With new management Goldrock also adopted a new name. The company dropped the Mansfield Minerals banner just as it announced a long-term objective of becoming a 250,000 oz. per year gold producer. The company plans to achieve that goal through both organic growth, anchored in the development of a mine at Lindero, and through the acquisition of near-term production assets.
Lindero might contribute more to Goldrock’s gold output goal than the current study suggests if the nearby Arizaro discovery continues to grow. Arizaro is located 3 km southeast of Lindero, and a recent 13-hole drill program produced some promising results.
Goldrock discovered mineralization at the Arizaro porphyry target in late 2011, when a drill returned 122 metres grading 0.75 gram gold and 0.24% copper. Recent drilling returned such results as 34 metres grading 0.73 gram gold and 0.19% copper, 206 metres of 0.43 gram gold and 0.19% copper, 96 metres of 0.43 gram gold and 0.14% copper and 339 metres of 0.44 gram gold and 0.16% copper.

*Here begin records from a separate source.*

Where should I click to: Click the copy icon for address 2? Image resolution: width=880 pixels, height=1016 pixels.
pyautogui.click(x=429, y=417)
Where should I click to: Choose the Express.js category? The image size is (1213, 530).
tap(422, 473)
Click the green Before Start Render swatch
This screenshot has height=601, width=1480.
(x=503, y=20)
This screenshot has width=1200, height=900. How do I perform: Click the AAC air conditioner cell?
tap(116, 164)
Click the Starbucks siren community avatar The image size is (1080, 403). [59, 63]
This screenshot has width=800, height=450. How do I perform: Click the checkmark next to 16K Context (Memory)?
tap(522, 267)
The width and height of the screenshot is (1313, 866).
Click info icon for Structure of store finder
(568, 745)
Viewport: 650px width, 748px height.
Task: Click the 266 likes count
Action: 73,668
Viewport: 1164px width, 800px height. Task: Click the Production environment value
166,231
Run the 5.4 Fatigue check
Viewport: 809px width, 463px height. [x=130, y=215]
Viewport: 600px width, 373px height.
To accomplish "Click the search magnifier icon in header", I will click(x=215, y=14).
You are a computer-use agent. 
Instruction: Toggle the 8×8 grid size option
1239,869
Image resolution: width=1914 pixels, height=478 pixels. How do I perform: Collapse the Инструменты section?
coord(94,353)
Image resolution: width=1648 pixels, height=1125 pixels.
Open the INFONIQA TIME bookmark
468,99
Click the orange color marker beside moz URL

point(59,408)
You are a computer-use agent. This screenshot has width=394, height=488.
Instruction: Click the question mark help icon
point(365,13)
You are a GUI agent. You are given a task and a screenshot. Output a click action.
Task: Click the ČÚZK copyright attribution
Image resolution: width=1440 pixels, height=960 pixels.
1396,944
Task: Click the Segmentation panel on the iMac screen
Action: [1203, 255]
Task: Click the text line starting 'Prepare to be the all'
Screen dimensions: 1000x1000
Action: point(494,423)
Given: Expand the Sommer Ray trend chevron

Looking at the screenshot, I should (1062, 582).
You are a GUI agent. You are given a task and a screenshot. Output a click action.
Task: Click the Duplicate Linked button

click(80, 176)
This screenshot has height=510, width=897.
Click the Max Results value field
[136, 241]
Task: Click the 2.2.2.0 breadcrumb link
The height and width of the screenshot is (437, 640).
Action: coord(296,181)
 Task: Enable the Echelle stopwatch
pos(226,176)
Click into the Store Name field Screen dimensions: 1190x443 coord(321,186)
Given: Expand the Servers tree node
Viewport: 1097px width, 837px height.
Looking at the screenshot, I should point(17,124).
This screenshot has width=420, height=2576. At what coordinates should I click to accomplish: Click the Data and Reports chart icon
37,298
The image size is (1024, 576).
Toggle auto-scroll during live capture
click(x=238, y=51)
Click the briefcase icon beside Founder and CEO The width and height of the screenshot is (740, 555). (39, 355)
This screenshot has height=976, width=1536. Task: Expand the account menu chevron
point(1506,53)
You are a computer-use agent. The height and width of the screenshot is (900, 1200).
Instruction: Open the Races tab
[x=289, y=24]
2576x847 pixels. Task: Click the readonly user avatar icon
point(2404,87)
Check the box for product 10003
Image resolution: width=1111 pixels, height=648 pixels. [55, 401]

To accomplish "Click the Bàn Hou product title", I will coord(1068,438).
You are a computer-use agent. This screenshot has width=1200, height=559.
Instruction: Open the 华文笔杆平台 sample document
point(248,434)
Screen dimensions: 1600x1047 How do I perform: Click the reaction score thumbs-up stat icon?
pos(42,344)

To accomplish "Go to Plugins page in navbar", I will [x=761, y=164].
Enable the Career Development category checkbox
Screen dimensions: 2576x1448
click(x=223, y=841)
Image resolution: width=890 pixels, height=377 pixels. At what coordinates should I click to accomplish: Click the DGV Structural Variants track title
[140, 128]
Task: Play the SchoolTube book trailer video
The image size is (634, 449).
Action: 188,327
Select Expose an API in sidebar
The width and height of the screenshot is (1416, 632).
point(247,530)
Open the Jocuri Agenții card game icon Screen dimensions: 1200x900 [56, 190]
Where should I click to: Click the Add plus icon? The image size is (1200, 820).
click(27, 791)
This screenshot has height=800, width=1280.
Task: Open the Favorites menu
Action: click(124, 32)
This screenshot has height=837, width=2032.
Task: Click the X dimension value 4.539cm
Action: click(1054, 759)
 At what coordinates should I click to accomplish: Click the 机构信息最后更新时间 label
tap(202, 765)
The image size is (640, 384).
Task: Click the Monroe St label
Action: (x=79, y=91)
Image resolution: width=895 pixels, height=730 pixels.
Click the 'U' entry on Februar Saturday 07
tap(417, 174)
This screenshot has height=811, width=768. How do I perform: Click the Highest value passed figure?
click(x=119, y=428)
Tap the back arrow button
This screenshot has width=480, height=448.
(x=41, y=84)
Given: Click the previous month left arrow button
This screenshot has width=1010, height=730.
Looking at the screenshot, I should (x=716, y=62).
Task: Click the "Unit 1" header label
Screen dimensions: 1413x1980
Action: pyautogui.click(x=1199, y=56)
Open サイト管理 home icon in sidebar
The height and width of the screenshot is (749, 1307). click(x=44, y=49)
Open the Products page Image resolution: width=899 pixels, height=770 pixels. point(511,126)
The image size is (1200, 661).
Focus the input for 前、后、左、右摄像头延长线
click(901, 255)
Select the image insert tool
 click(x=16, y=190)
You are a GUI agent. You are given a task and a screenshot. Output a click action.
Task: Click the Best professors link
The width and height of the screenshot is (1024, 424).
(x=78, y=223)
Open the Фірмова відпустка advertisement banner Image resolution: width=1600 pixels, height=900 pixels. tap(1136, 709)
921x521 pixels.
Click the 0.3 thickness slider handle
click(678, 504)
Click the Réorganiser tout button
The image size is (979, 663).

At Arizaro, higher-grade copper mineralization is associated with a magnetite breccia, which is surrounded by a fractured diorite porphyry unit with a well-defined, quartz-chalcopyrite stockwork. The system covers an area of 500 by 600 metres, and mineralization starts
at surface. To date mineralization has been tracked to 300 metres depth, and the system remains open in all directions.
Goldrock plans to calculate an initial resource for Arizaro sometime over the next 18 months.
On news of the Lindero feasibility study Goldrock shares fell 7¢ to 58¢. The company has a 52-week trading range of 55¢ to 90¢, with 65 million shares outstanding.